There’s a point at the start of Jon Watts’ movie when the Marvel Studios ident flickers across the screen and you go – ‘Is that? No? Surely not!’ But it is indeed Bob Harris’ theme tune to the 1960s animated series, sans those lyrics by Paul Francis Webslinger… Webster: “Spider-Man. Spider-Man. Does whatever a spider can.” It’s a full-blooded orchestral arrangement that sets out the movie score’s intentions right from the outset – to have fun.

The composer cut his teeth in the Marvelverse with last year’s Doctor Strange but has been composing superhero anthems since 2005’s Sky High and The Incredibles.
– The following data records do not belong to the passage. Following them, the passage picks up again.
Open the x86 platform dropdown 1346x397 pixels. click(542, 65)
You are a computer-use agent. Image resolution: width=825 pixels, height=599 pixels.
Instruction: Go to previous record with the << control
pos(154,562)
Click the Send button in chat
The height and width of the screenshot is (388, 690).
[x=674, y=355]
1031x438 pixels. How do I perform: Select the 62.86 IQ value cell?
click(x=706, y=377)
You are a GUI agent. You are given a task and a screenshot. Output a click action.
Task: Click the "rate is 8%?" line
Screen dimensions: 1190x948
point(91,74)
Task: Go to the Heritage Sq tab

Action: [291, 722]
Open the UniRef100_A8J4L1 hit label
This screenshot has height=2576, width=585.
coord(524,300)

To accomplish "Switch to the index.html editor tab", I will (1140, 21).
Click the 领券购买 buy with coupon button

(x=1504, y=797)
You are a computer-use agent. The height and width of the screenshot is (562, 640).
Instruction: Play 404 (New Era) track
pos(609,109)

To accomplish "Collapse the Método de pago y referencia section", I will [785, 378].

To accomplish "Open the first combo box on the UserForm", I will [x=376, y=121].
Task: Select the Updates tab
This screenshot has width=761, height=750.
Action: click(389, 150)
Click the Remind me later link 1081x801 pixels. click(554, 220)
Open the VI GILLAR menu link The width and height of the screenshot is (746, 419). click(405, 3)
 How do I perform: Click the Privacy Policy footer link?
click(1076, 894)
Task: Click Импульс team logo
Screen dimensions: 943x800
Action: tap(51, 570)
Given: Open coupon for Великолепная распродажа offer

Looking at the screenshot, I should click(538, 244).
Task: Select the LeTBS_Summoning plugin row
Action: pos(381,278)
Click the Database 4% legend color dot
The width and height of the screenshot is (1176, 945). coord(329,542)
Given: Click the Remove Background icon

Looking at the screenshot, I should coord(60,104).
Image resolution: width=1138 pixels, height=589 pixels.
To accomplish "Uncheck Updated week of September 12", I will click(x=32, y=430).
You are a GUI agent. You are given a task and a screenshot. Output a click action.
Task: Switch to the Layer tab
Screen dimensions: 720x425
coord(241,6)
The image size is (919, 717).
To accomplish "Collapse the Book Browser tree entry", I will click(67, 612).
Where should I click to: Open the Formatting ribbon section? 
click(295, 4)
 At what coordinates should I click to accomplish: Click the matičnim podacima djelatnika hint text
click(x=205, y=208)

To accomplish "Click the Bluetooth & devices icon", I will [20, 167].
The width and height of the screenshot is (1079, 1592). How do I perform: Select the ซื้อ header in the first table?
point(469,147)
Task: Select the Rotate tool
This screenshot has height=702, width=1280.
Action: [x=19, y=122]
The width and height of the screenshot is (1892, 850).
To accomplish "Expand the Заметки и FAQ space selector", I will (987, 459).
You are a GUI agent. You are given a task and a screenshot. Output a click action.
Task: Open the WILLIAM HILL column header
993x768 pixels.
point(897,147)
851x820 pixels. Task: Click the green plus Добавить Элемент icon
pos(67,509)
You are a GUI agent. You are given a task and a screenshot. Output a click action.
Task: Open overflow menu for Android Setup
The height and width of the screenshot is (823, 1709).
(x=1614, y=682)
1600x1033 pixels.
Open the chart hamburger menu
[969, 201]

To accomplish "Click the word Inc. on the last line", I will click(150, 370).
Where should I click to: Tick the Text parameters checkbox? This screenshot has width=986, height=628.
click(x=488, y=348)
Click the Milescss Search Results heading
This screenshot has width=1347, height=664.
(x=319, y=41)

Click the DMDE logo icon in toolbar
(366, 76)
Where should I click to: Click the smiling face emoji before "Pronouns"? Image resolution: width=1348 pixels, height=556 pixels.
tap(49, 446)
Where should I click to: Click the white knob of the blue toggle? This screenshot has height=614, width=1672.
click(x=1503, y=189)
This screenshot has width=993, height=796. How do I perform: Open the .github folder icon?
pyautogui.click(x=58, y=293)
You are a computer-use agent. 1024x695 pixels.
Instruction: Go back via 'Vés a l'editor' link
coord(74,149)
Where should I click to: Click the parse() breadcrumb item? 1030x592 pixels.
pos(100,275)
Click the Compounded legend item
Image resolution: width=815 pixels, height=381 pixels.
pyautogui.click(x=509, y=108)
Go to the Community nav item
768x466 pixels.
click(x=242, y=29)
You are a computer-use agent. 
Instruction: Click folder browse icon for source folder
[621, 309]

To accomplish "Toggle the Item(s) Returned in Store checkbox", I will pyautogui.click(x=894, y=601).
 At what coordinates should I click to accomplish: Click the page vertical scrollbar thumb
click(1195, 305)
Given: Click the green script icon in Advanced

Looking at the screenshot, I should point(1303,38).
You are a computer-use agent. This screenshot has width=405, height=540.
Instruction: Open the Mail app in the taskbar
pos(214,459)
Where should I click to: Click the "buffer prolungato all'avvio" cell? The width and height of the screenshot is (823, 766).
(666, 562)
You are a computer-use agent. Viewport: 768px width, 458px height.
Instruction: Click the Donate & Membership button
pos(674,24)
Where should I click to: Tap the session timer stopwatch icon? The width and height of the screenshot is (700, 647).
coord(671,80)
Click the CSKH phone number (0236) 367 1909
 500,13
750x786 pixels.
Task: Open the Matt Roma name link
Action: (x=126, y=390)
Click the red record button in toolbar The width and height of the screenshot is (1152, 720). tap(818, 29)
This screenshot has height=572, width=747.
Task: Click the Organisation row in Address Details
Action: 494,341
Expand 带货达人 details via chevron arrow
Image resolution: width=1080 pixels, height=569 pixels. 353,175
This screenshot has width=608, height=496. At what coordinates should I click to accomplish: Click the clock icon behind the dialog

This time round he hasn’t tried to up the ante – it’s tricky to go bigger than Alan Silverstri’s Avengers Theme – and instead gone for something a little more… local and neighbourhoodly.

That’s not say there isn’t scale and ambition – The World is Changing is a grand scene-setter contextualising Peter’s prior Avengers escapade. When he’s back home or at high school there’s a more jaunty accompaniment in tracks like ‘On a Ned-to-know Basis’. Yes, the groan-worthy puntastic track titles are back – Stark Raving Mad, Webbed Surveillance – which has become a tradition with Giacchino.

Monumental Meltdown underscores one of the movie’s most exciting action scenes and this is where the Spider-Man theme kicks in at full throttle, having swung in from stage left in a lower-key version in Academic Decommitment. It’s brassy, it’s jazzy, it’s joyful, and even if it’s a little generic it quite literally hits the right notes when needed.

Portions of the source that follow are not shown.